ABOUT THIS EXERCISE:
I would like the listing below retyped exactly, line by line.

DATA LISTING:

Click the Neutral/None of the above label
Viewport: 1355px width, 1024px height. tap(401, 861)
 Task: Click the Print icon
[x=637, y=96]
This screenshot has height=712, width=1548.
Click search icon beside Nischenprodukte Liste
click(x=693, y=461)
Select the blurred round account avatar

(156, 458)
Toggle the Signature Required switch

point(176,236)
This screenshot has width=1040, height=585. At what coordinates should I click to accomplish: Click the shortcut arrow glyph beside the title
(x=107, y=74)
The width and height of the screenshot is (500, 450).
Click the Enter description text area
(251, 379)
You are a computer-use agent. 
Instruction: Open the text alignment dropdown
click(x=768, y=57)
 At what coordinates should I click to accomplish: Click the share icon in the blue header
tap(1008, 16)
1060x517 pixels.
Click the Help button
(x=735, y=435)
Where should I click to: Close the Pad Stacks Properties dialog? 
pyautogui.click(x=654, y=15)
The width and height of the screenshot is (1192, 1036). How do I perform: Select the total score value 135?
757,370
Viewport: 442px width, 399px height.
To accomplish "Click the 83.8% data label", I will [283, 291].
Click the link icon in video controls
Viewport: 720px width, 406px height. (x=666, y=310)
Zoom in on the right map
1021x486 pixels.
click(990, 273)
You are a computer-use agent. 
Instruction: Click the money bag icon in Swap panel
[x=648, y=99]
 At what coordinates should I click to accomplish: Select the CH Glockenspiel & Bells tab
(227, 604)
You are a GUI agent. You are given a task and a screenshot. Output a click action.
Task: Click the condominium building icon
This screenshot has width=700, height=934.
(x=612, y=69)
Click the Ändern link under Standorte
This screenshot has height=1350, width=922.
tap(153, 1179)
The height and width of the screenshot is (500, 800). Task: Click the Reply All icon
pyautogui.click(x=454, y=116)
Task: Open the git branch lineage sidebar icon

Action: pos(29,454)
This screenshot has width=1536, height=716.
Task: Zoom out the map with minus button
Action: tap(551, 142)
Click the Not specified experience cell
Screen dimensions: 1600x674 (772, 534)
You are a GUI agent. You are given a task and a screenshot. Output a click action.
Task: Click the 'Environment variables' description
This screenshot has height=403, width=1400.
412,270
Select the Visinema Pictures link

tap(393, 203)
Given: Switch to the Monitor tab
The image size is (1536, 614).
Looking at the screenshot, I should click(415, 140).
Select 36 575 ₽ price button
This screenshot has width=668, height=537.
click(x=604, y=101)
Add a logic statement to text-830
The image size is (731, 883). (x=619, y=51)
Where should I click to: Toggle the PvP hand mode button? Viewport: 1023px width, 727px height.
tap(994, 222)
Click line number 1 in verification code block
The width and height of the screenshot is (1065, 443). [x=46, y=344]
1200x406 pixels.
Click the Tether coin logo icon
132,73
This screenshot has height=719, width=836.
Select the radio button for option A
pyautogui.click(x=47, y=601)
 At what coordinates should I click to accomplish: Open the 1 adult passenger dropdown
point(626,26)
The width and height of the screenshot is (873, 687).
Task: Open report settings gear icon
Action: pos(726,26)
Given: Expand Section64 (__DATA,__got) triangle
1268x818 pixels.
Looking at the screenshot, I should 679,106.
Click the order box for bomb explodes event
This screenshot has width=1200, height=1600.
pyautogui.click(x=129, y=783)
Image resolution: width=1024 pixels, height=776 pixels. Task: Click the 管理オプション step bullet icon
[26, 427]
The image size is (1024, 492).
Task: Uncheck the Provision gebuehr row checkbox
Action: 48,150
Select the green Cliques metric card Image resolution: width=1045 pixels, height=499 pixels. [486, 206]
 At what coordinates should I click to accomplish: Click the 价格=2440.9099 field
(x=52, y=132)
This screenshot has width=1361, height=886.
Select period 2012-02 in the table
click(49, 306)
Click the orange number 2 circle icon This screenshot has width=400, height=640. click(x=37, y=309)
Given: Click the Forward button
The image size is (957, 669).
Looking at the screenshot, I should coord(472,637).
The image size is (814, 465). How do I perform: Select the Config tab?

ANSWER SPACE:
Click the Neutral/None of the above label
Viewport: 1355px width, 1024px height. tap(401, 861)
 Task: Click the Print icon
[x=637, y=96]
This screenshot has height=712, width=1548.
Click search icon beside Nischenprodukte Liste
click(x=693, y=461)
Select the blurred round account avatar

(156, 458)
Toggle the Signature Required switch

point(176,236)
This screenshot has width=1040, height=585. At what coordinates should I click to accomplish: Click the shortcut arrow glyph beside the title
(x=107, y=74)
The width and height of the screenshot is (500, 450).
Click the Enter description text area
(251, 379)
You are a computer-use agent. 
Instruction: Open the text alignment dropdown
click(x=768, y=57)
 At what coordinates should I click to accomplish: Click the share icon in the blue header
tap(1008, 16)
1060x517 pixels.
Click the Help button
(x=735, y=435)
Where should I click to: Close the Pad Stacks Properties dialog? 
pyautogui.click(x=654, y=15)
The width and height of the screenshot is (1192, 1036). How do I perform: Select the total score value 135?
757,370
Viewport: 442px width, 399px height.
To accomplish "Click the 83.8% data label", I will [283, 291].
Click the link icon in video controls
Viewport: 720px width, 406px height. (x=666, y=310)
Zoom in on the right map
1021x486 pixels.
click(990, 273)
You are a computer-use agent. 
Instruction: Click the money bag icon in Swap panel
[x=648, y=99]
 At what coordinates should I click to accomplish: Select the CH Glockenspiel & Bells tab
(227, 604)
You are a GUI agent. You are given a task and a screenshot. Output a click action.
Task: Click the condominium building icon
This screenshot has width=700, height=934.
(x=612, y=69)
Click the Ändern link under Standorte
This screenshot has height=1350, width=922.
tap(153, 1179)
The height and width of the screenshot is (500, 800). Task: Click the Reply All icon
pyautogui.click(x=454, y=116)
Task: Open the git branch lineage sidebar icon

Action: pos(29,454)
This screenshot has width=1536, height=716.
Task: Zoom out the map with minus button
Action: tap(551, 142)
Click the Not specified experience cell
Screen dimensions: 1600x674 (772, 534)
You are a GUI agent. You are given a task and a screenshot. Output a click action.
Task: Click the 'Environment variables' description
This screenshot has height=403, width=1400.
412,270
Select the Visinema Pictures link

tap(393, 203)
Given: Switch to the Monitor tab
The image size is (1536, 614).
Looking at the screenshot, I should click(415, 140).
Select 36 575 ₽ price button
This screenshot has width=668, height=537.
click(x=604, y=101)
Add a logic statement to text-830
The image size is (731, 883). (x=619, y=51)
Where should I click to: Toggle the PvP hand mode button? Viewport: 1023px width, 727px height.
tap(994, 222)
Click line number 1 in verification code block
The width and height of the screenshot is (1065, 443). [x=46, y=344]
1200x406 pixels.
Click the Tether coin logo icon
132,73
This screenshot has height=719, width=836.
Select the radio button for option A
pyautogui.click(x=47, y=601)
 At what coordinates should I click to accomplish: Open the 1 adult passenger dropdown
point(626,26)
The width and height of the screenshot is (873, 687).
Task: Open report settings gear icon
Action: pos(726,26)
Given: Expand Section64 (__DATA,__got) triangle
1268x818 pixels.
Looking at the screenshot, I should 679,106.
Click the order box for bomb explodes event
This screenshot has width=1200, height=1600.
pyautogui.click(x=129, y=783)
Image resolution: width=1024 pixels, height=776 pixels. Task: Click the 管理オプション step bullet icon
[26, 427]
The image size is (1024, 492).
Task: Uncheck the Provision gebuehr row checkbox
Action: 48,150
Select the green Cliques metric card Image resolution: width=1045 pixels, height=499 pixels. [486, 206]
 At what coordinates should I click to accomplish: Click the 价格=2440.9099 field
(x=52, y=132)
This screenshot has width=1361, height=886.
Select period 2012-02 in the table
click(49, 306)
Click the orange number 2 circle icon This screenshot has width=400, height=640. click(x=37, y=309)
Given: Click the Forward button
The image size is (957, 669).
Looking at the screenshot, I should coord(472,637).
The image size is (814, 465). How do I perform: Select the Config tab?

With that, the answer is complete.